The survey, which assessed the mood of real estate industry after the relaxed FDI norms, found that 22% of the respondents are highly satisfied and 56% are satisfied with the changes made in FDI policy for construction development sector.

Responding to a query on ‘to what extent is ‘liberalisation of FDI norms’ helping the construction industry,’ Raju John, Executive Secretary, Builders’ Association of India, said that ‘the move was long overdue as the flow of funds to the real estate sector is yet to reach the desired level’.

“We are hopeful and reasonably certain that it is a matter of time the industry will get attractive FDI as there a big shortage of housing in India particularly in the middle income sector.

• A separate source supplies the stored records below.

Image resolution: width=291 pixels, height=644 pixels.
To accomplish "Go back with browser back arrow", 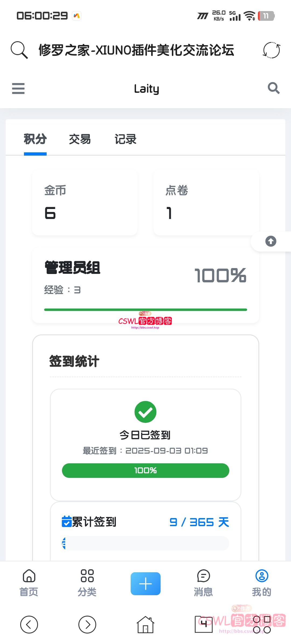I will coord(29,624).
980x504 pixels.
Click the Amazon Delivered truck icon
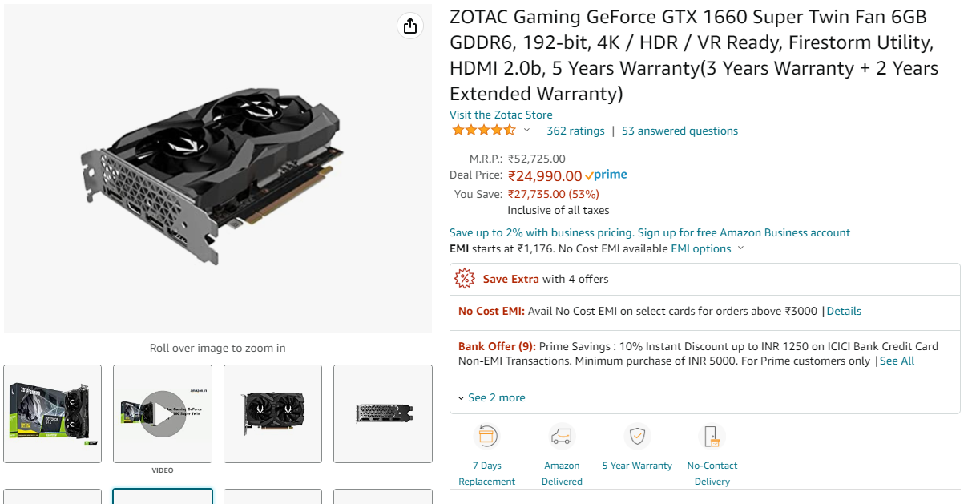562,437
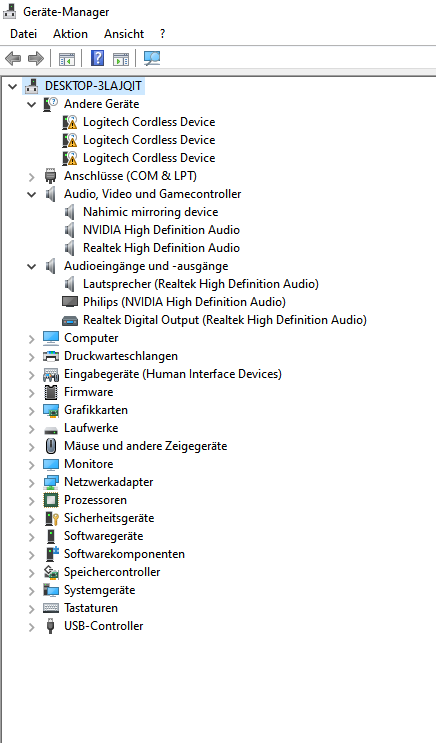
Task: Click the forward arrow toolbar icon
Action: click(36, 59)
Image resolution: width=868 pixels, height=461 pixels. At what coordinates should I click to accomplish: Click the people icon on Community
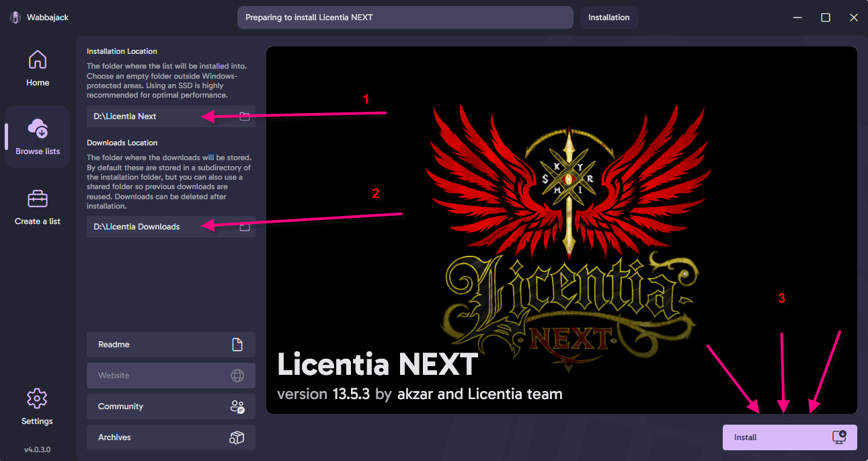[x=237, y=406]
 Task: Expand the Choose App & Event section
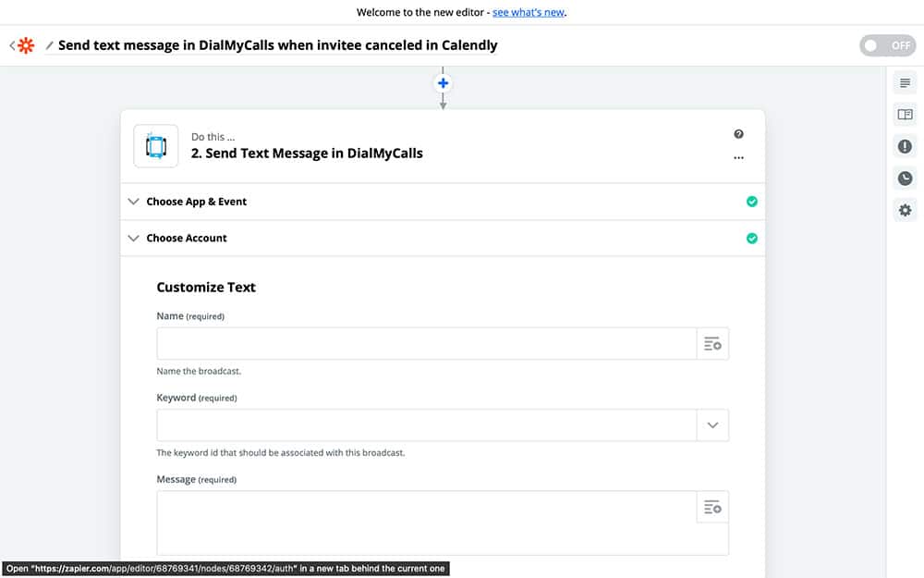click(x=196, y=202)
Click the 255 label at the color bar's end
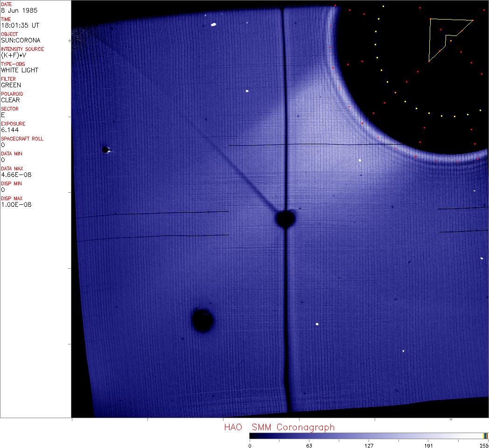Viewport: 489px width, 448px height. (483, 445)
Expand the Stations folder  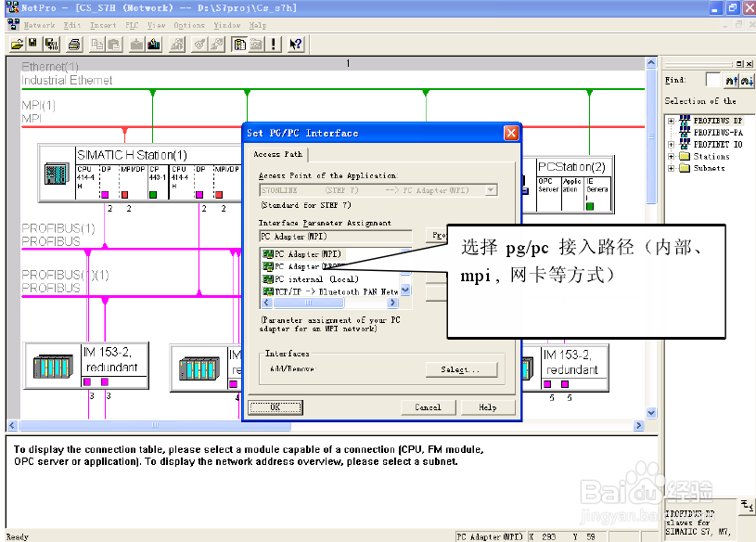(671, 156)
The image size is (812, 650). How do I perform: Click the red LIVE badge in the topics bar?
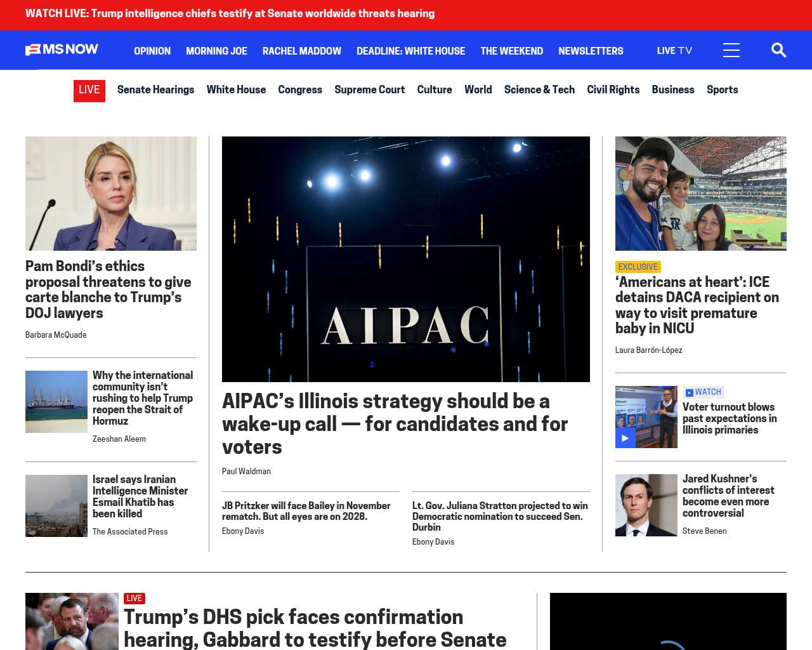[x=89, y=90]
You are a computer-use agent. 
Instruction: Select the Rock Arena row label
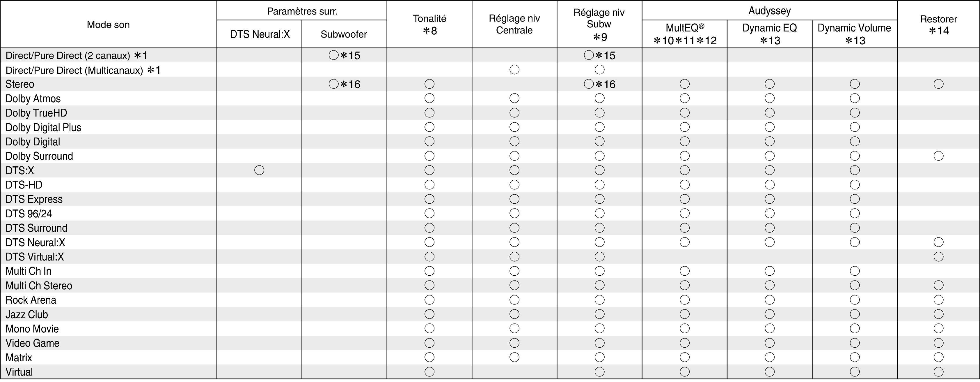pos(31,300)
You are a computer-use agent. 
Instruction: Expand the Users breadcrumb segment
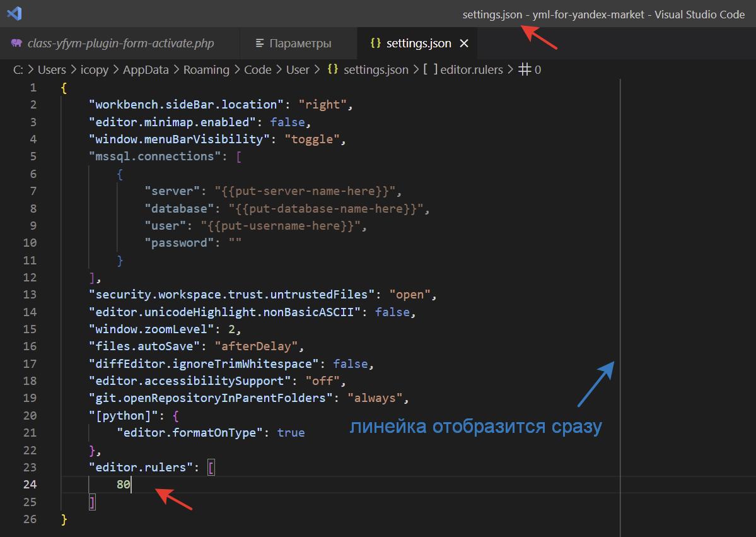(x=52, y=70)
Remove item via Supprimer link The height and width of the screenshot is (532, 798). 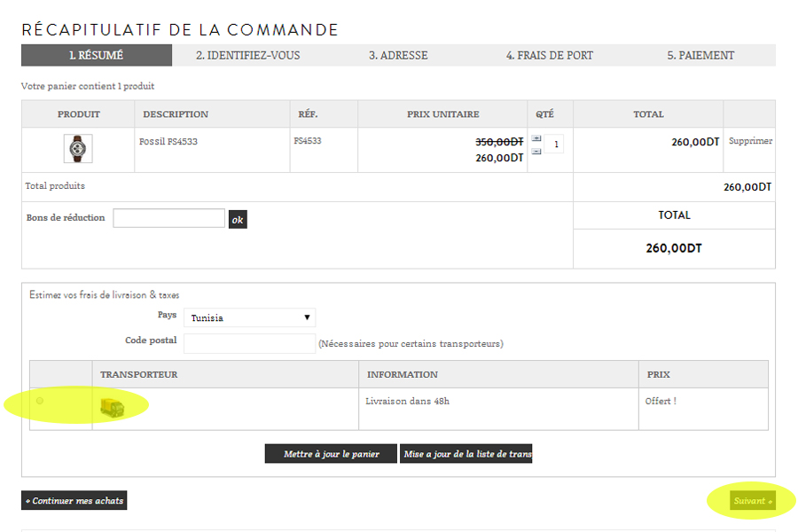tap(749, 141)
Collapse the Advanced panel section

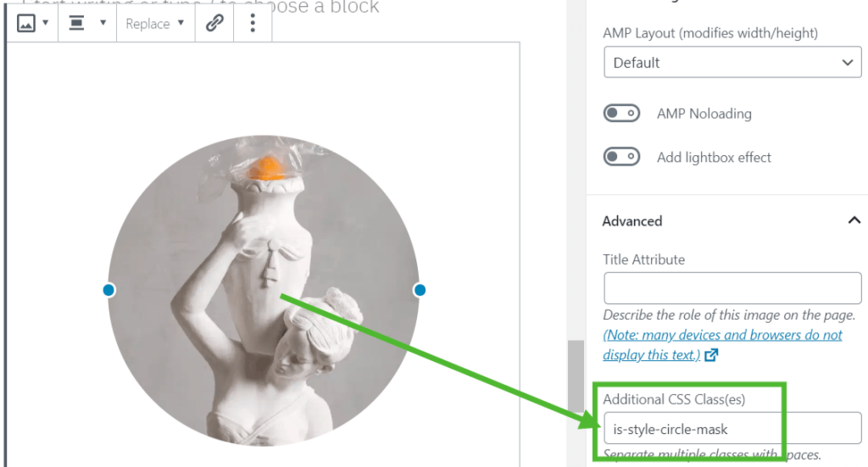click(732, 220)
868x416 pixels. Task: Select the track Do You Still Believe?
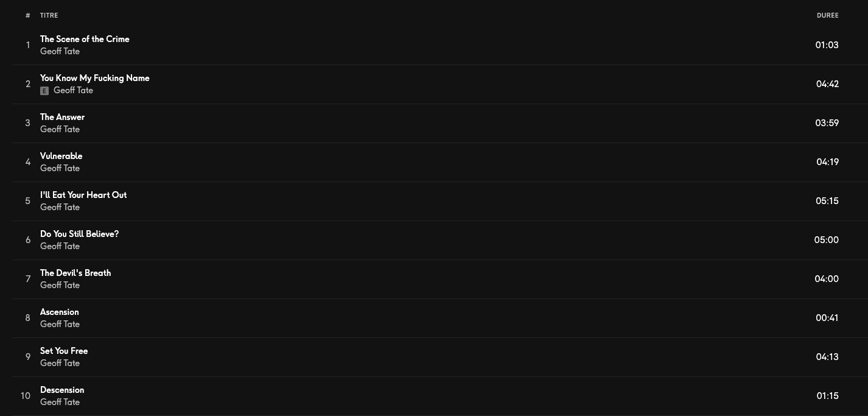pos(79,234)
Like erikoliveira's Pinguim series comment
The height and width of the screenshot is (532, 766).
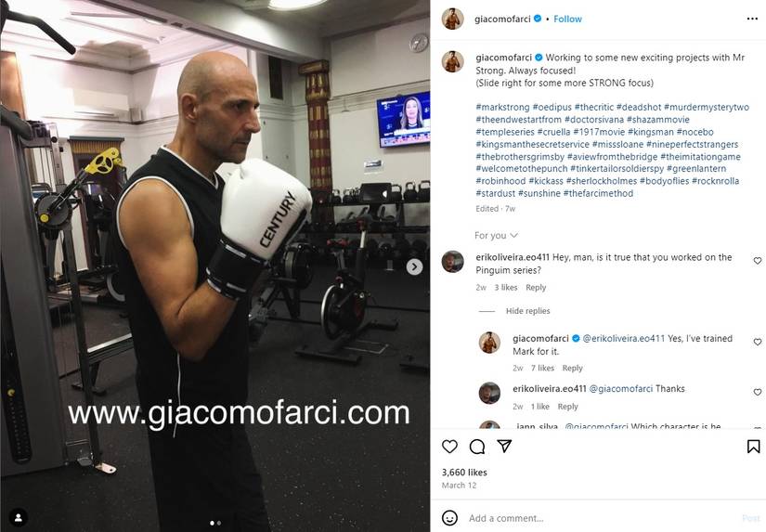[x=758, y=261]
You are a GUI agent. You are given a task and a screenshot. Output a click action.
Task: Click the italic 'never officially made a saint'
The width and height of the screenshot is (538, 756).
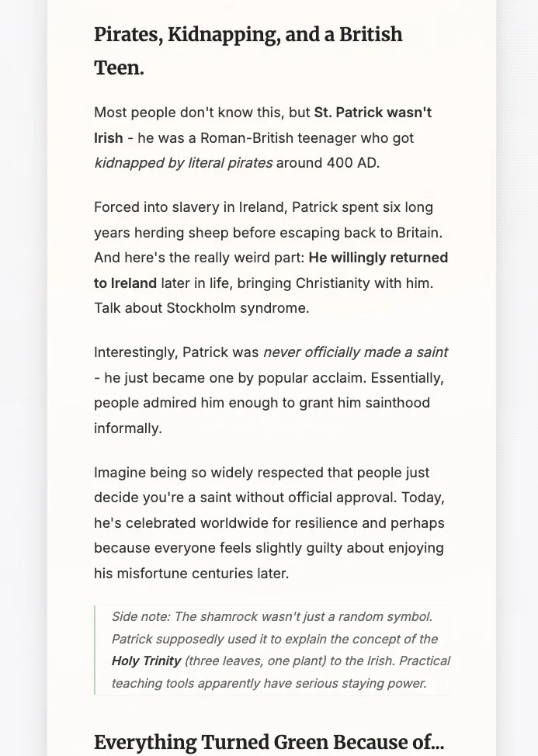coord(356,352)
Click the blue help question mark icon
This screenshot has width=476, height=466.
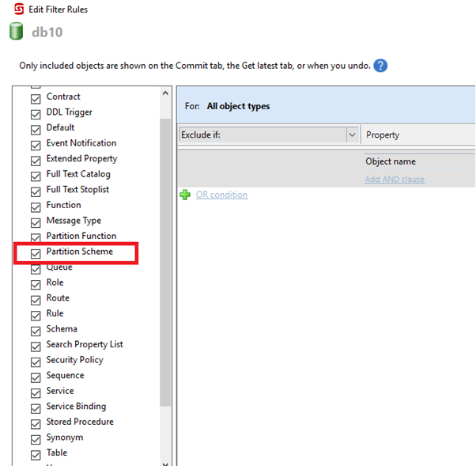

Once the sector attracts FDI and starts giving returns to investors, the sector will see more fund flows and this will certainly help the construction industry,” he added.

The FICCI survey also said that commercial and retail sector is expected to receive maximum foreign capital followed by the residential sector including affordable housing projects.

Other segments that stand to gain in order of priority are township projects, hotels & tourist resorts and old age homes, hospitals, Special Economic Zones (SEZs) and educational institutions.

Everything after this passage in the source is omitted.